Suddenly, it wasn't only Newlin's mind that was open to him, but every mind in the room. And in them all, he saw the same thing.
Hunger.
Hunger for power. For knowledge. For acceptance. For sex. For Galleons. For all the tiny, insignificant things that a human heart craved, the things that were common as dirt.
This was the key point in your story for me, when I felt that I understood what you were saying. I think you have pointed out something profound here, about human weakness, and I love that. Of course as a reader it hurts too, because Harry is the crucible of this revelation, and your Harry is so deeply flawed, even verging on unlikeable. I take my hat off to you for writing such an uncompromising portrait of a man in what, for want of a better phrase, I have to call mid-life crisis.

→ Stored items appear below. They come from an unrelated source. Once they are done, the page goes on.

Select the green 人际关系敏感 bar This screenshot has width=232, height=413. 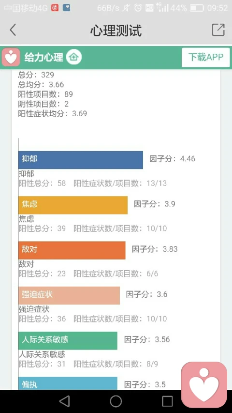pyautogui.click(x=68, y=340)
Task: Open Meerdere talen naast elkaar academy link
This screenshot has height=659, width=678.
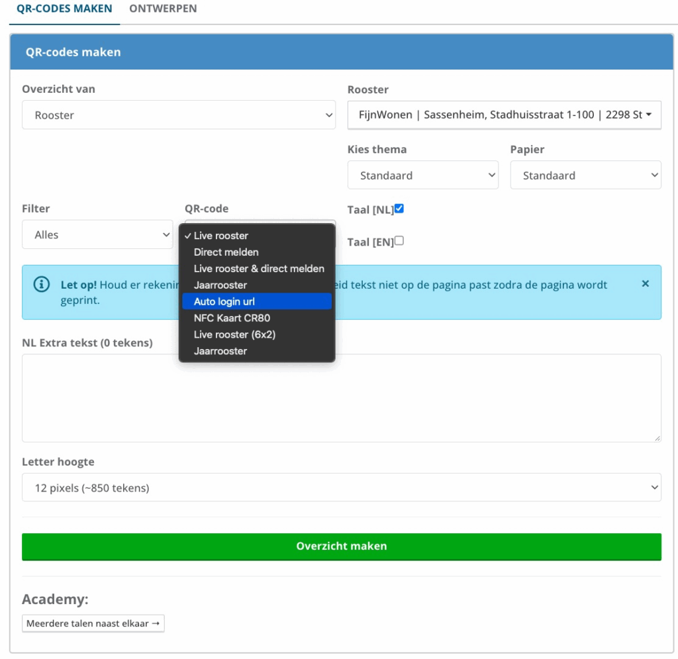Action: 93,623
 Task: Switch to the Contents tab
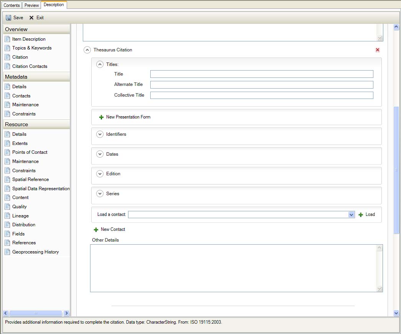[12, 5]
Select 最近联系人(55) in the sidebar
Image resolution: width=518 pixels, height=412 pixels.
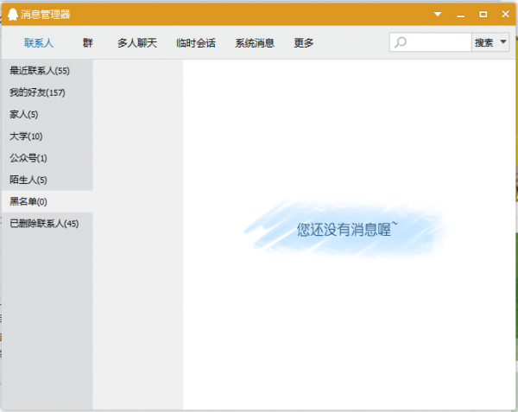39,71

It really hurt me that Harry's understanding of Ginny was so one-dimensional, but I know that's down to a combination of the limits of his perception, and the lies he's telling himself to justify his actions.
Oh Harry. It hurts so badly that he cares so little for his children. The final scene in Corsica was for me in no way triumphant, in no way a release or a moment of beauty, I just felt how horribly compromised he was, how completely selfish he is, how unaware of the pain of his children at their absent father.
Klynie, I think this story is a triumph of realism, of flawed human nature. I can't say I liked it, because it hurt too much, but I think it's really really good, and I'll be thinking about it for a long time.